Hi, I'm super new to Databricks. I'm trying to do a little API scripting against my company's DB instance.
I have this supersimple python (ver 3) which is meant to run a remote host. The script tries to a simple SQL query against my Databricks instance:
import requests
import json
HOST = 'https://**********************************'
TOKEN = '**************************'
endpoint = f'{HOST}/api/2.0/sql/queries'
headers = {
'Authorization': f'Bearer {TOKEN}',
'Content-Type': 'application/json'
}
data = {
"query": "SELECT * FROM table1 LIMIT 10",
"data_source": {
"catalog_name": "hive_metastore",
"schema_name": "default"
},
"output_format": "json"
}
response = requests.post(endpoint, headers=headers, data=json.dumps(data))

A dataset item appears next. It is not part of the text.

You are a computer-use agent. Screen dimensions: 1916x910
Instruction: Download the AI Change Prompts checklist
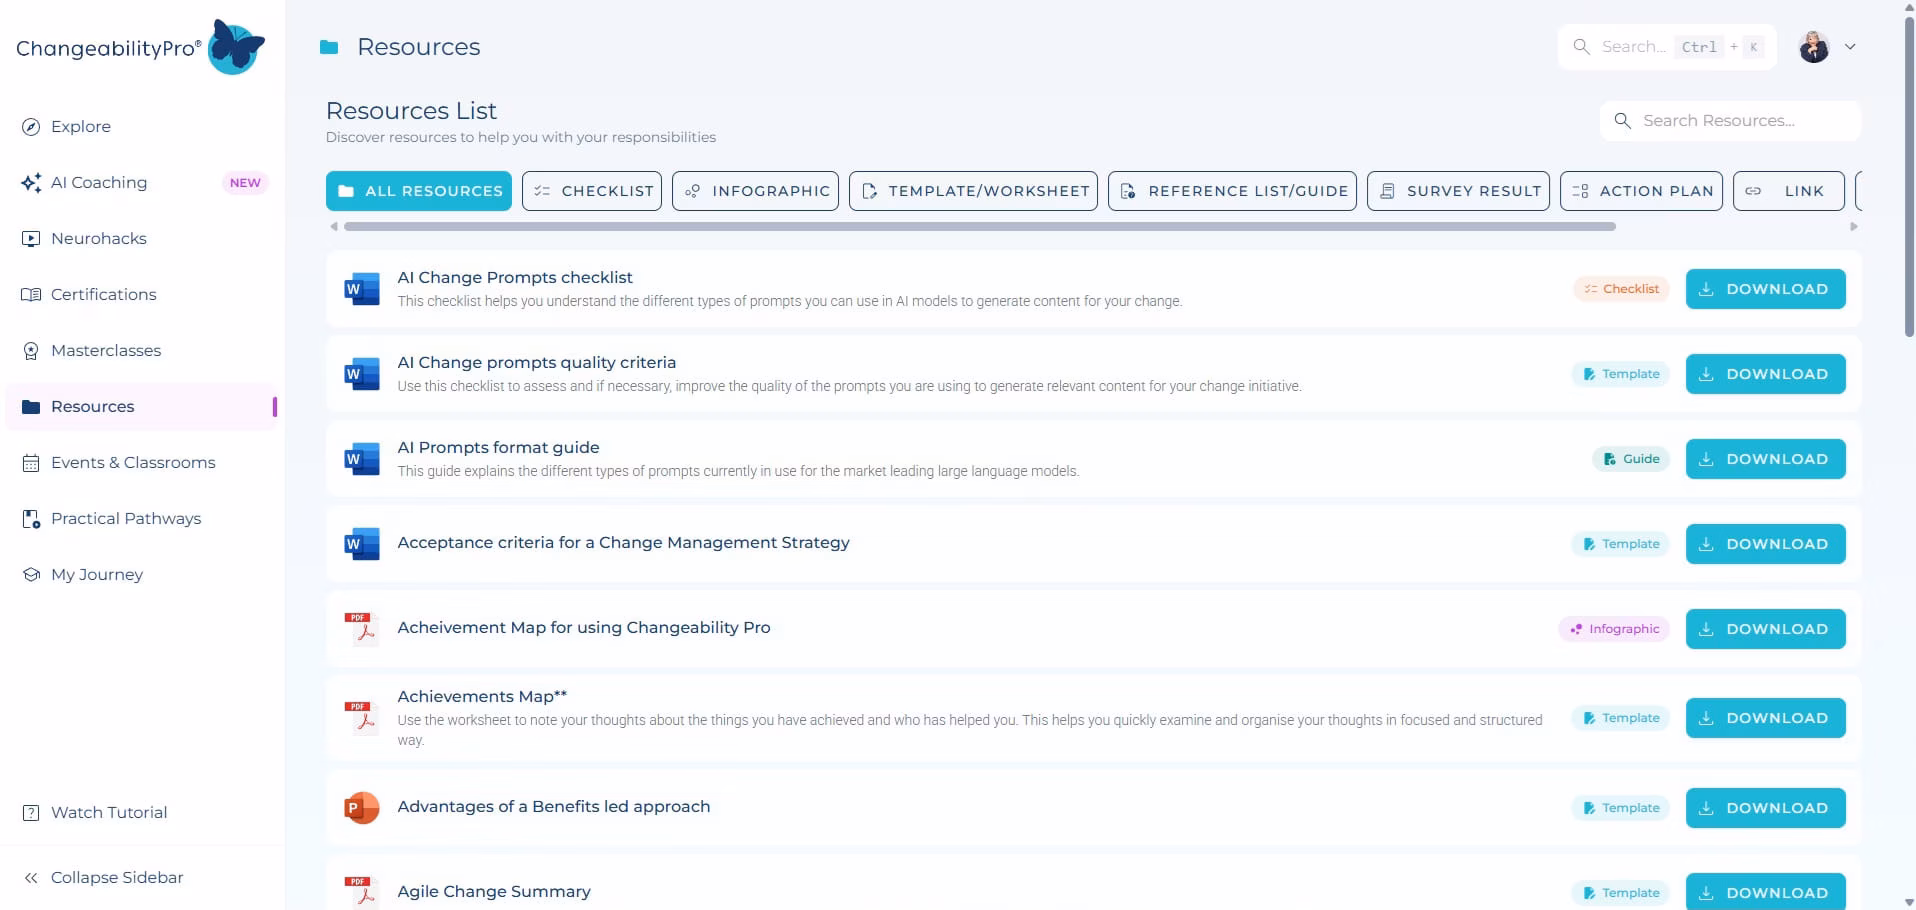coord(1766,288)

if response.status_code == 200:
query_result = response.json()
print("Query executed successfully. Results:")
print(query_result)
else:
print(f"Failed to execute query. Status code: {response.status_code}, Message: {response.text}")
What could be simpler? "Give me the first ten rows of 'table1'."
(I have verified that the URL and token are valid.)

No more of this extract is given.